== EXCERPT PROVIDED ==
--------

MOSCOW (Reuters) - Russia managed to disconnect from the global internet during tests in June and July, the RBC daily reported on Thursday, citing documents from the working group tasked with improving Russia's internet security.
Russia adopted legislation, known as the "sovereign internet" law, in late 2019 that seeks to shield the country from being cut off from foreign infrastructure, in answer to what Russia called the "aggressive nature" of the United States' national cyber security strategy.
The legislation tightened Moscow's control over the global network and caused consternation among free speech activists, who feared the move would strengthen government oversight of the country's cyberspace.
Tests involving all Russia's major telecoms firms were held from June 15 to July 15 and were successful, according to preliminary results, RBC cited a source in the working group as saying.
"The purpose of the tests is to determine the ability of the 'Runet' to work in case of external distortions, blocks and other threats," the source said.
Another RBC source said the capability of physically disconnecting the Russian part of the internet was tested.
It was not immediately clear how long the disconnection lasted or whether there were any noticeable disruptions to internet traffic.
The law stipulates that tests be carried out every year, but operations were called off in 2020 due to complications with the COVID-19 pandemic, RBC said.
The Kremlin was aware of the tests, spokesman Dmitry Peskov said, describing them as timely and saying that Russia had to be ready for anything.
The legislation seeks to route Russian web traffic and data through points controlled by state authorities and build a national Domain Name System to allow the internet to continue working even if Russia is cut off.
In June 2019, President Vladimir Putin said Moscow had to ensure that the 'Runet' could function in a reliable way to guard against servers outside of Russia's control in other countries being switched off and their operations compromised.
State communications regulator Roskomnadzor said the tests were aimed at improving the integrity, stability and security of Russia's internet infrastructure, RBC reported.

--------

== GIVEN DATA ==
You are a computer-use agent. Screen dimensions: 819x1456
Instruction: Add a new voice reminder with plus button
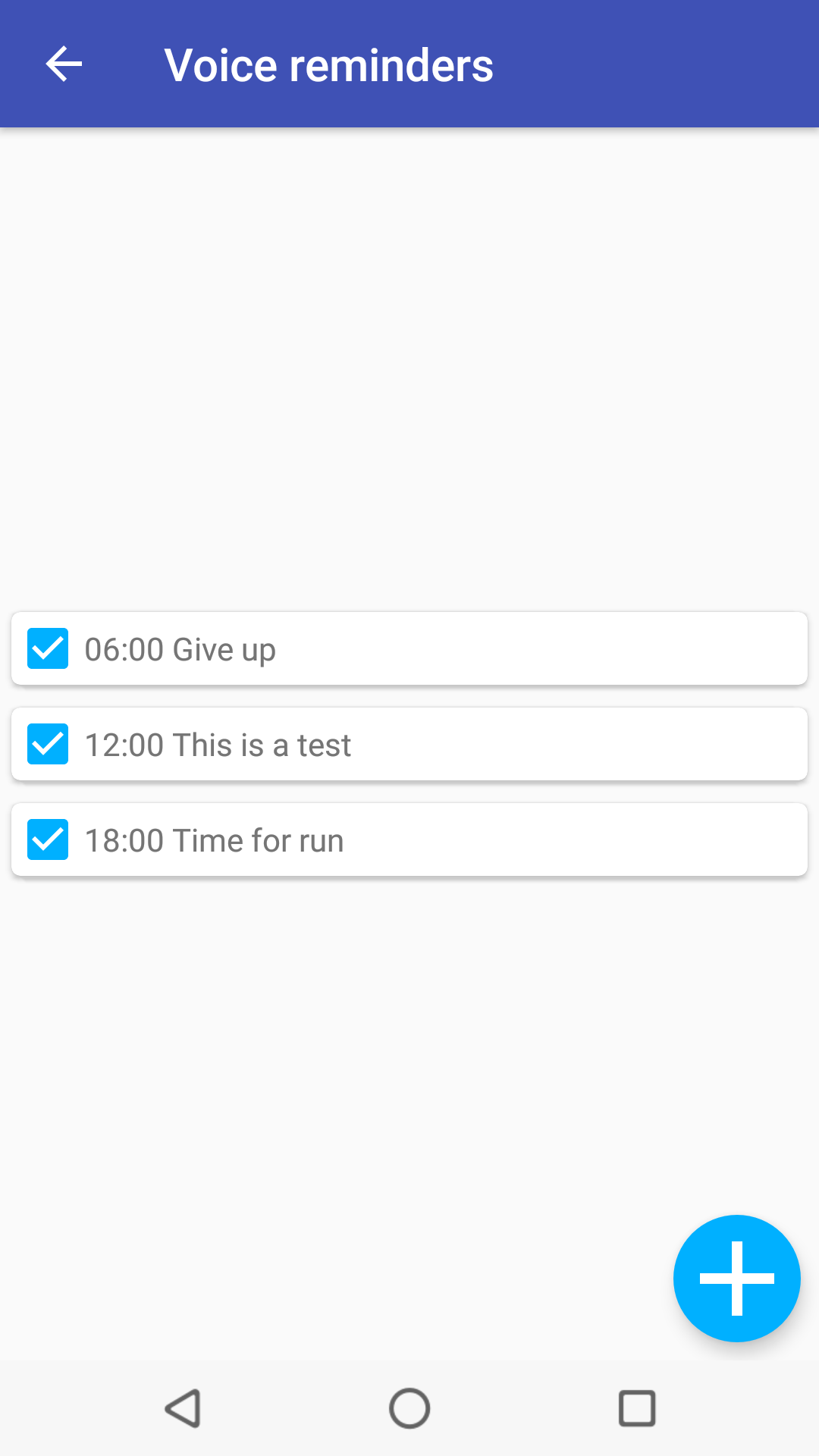pos(736,1278)
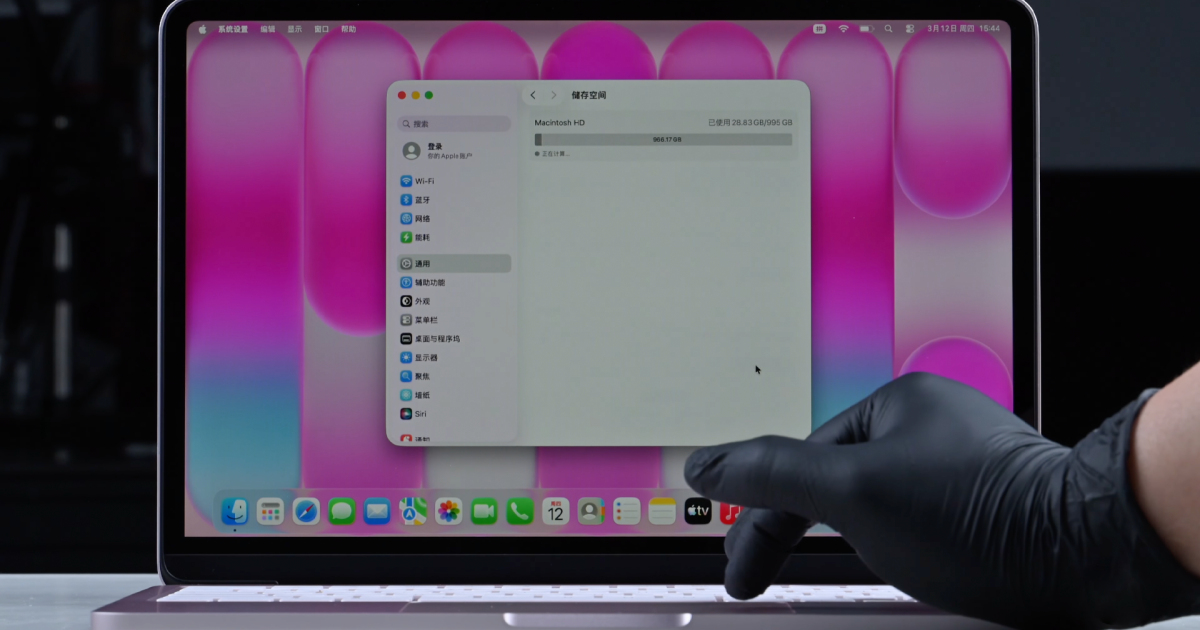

--------

== PROBLEM 1 ==
In the Russian internet test report, edit everything from "The legislation seeks" down to "infrastructure, RBC reported." and reproduce it with "Domain Name System" changed to "DNS".
== PROBLEM 2 ==
According to the Russian internet test report, which qualities of Russia's internet infrastructure did Roskomnadzor say the tests aimed to improve? Name all of them.
== PROBLEM 3 ==
Per the Russian internet test report, between which dates were the tests held?

== WRITTEN SOLUTION 1 ==
The legislation seeks to route Russian web traffic and data through points controlled by state authorities and build a national DNS to allow the internet to continue working even if Russia is cut off.
In June 2019, President Vladimir Putin said Moscow had to ensure that the 'Runet' could function in a reliable way to guard against servers outside of Russia's control in other countries being switched off and their operations compromised.
State communications regulator Roskomnadzor said the tests were aimed at improving the integrity, stability and security of Russia's internet infrastructure, RBC reported.

== WRITTEN SOLUTION 2 ==
Integrity, stability and security.

== WRITTEN SOLUTION 3 ==
From June 15 to July 15.